FARER, la entidad gremial más representativa del ámbito agropecuario entrerriano que reúne a más de quince rurales, realizó su encuentro mensual el pasado viernes en María Grande. El mismo estuvo encabezado por su titular, Nicasio Tito, quien destacó la alta participación de las rurales y el abordaje de diversos temas inherentes al sector agropecuario.

La importancia y la incumbencia de FARER en el mapa productivo se advierte en las distintas representaciones que posee ante organismos, entidades y mesas: así, participa de FU.CO.FA., INTA, CORUFA, Bancos, Educación Rural, CRA, Entidades empresarias, Trabajo agrario, Legislación e impuestos, Ley ovina y caprina, Ganadería, Lechería, Avicultura y Agricultura, Medio Ambiente, Caminos Rurales y Forestación.

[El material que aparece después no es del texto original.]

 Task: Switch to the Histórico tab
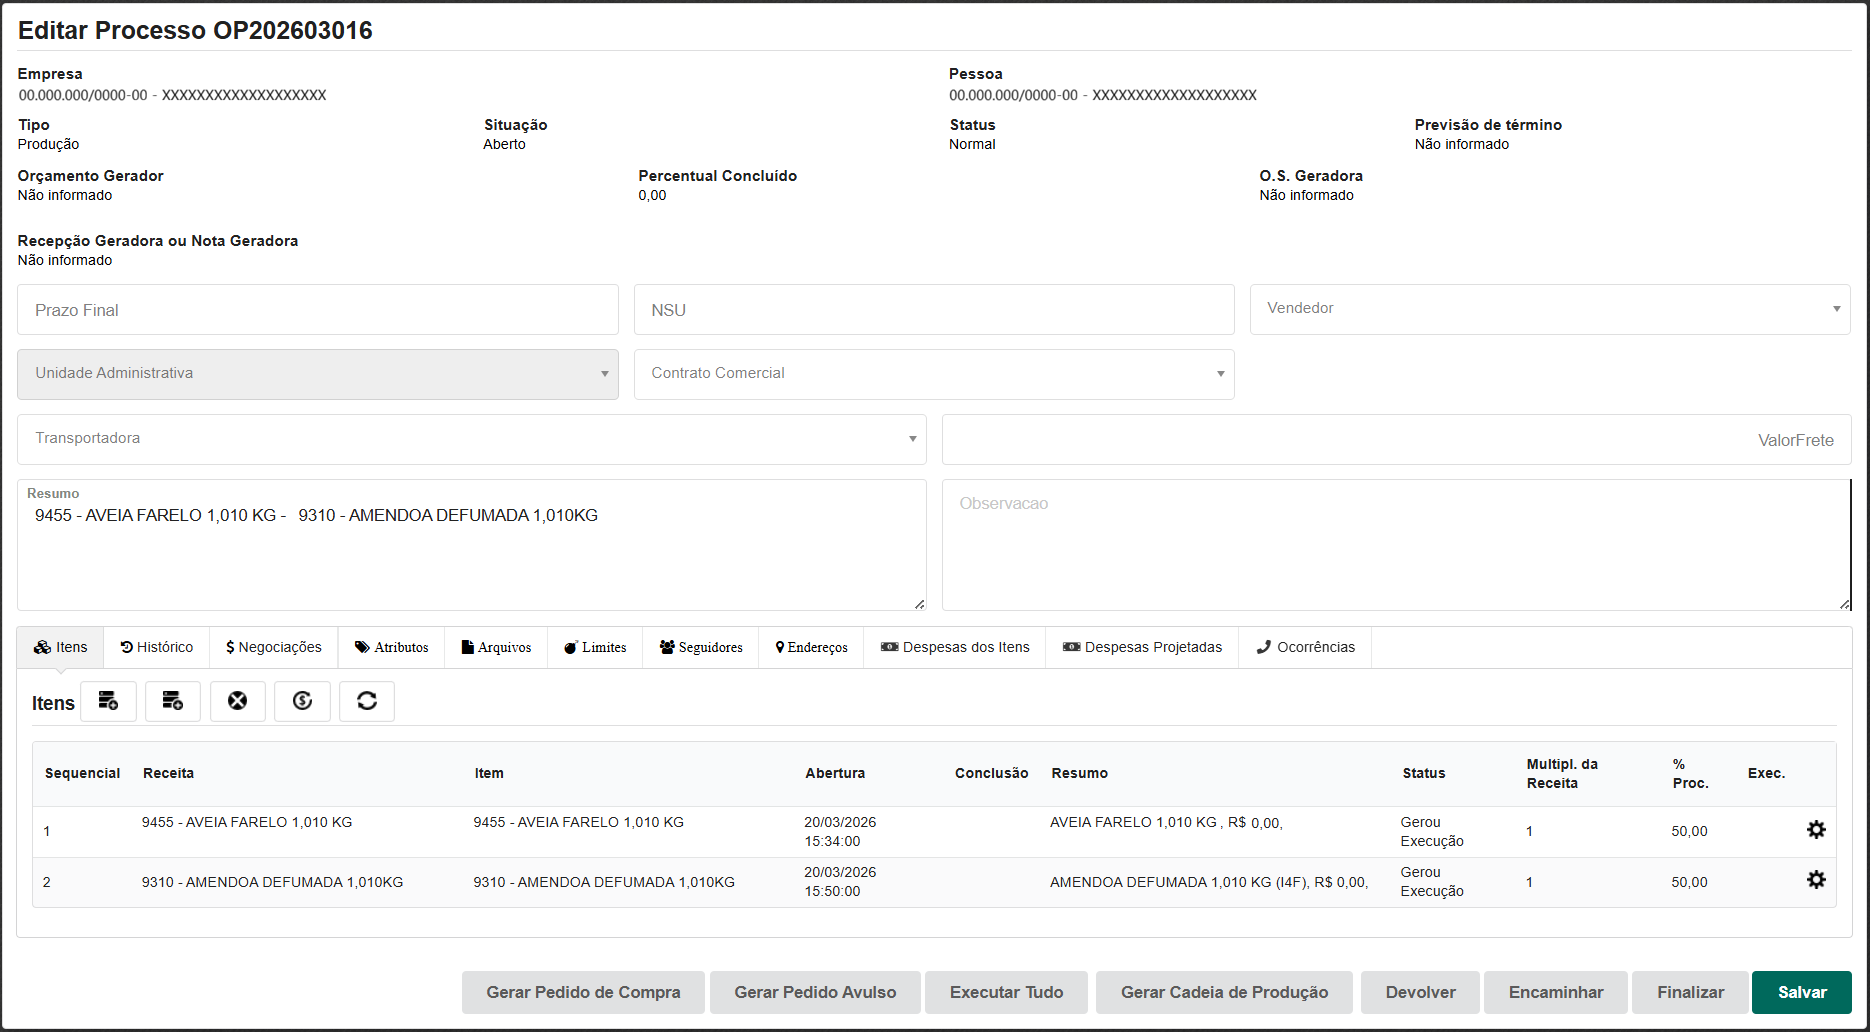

En ese marco, uno de los temas que acaparó mayor interés y debate fue el de la vacunación contra la fiebre aftosa, sobre todo a raíz del precio que fijaron los laboratorios en todo el país para las dosis de la misma.

Dentro de esa temática, desde la Federación de Asociaciones Rurales de Entre Ríos (FARER) remarcaron que “lo primero que queremos dejar claro es que sostenemos enfáticamente que debemos seguir con el status libre de aftosa con vacunación. No hay duda, ni planteo alguno contrario a ese aspecto. Debemos ser responsables y serios en una materia tan importante para la ganadería y para el país”, indicaron.

Desde la entidad gremial puntualizaron que “en la búsqueda de precios más accesibles para los productores a futuro, desde FARER planteamos ante CRA -al igual que otras confederadas- para que interceda ante el SENASA a los efectos de que se modifique la resolución que exige que la vacuna a aplicar sea la tetravalente, ya que existe evidencia que dos de las cuatro cepas que actualmente contiene la vacuna aplicada en Argentina pueden obviarse sin riesgo sanitario, como sucede en otros países. Esta modificación generaría la posibilidad de poder incorporar a la competencia en la venta a laboratorios que hoy realizan vacunas para países vecinos a un precio sustancialmente menor”.

Por último, indicaron que “entendemos que el aumento del valor de la vacuna no se condice con la situación que vienen atravesando los productores ganaderos. La realidad del productor es muy compleja ya que viene atravesando un tiempo muy prolongado de efectos adversos debido a la sequía y a un intervencionismo estatal destructivo”.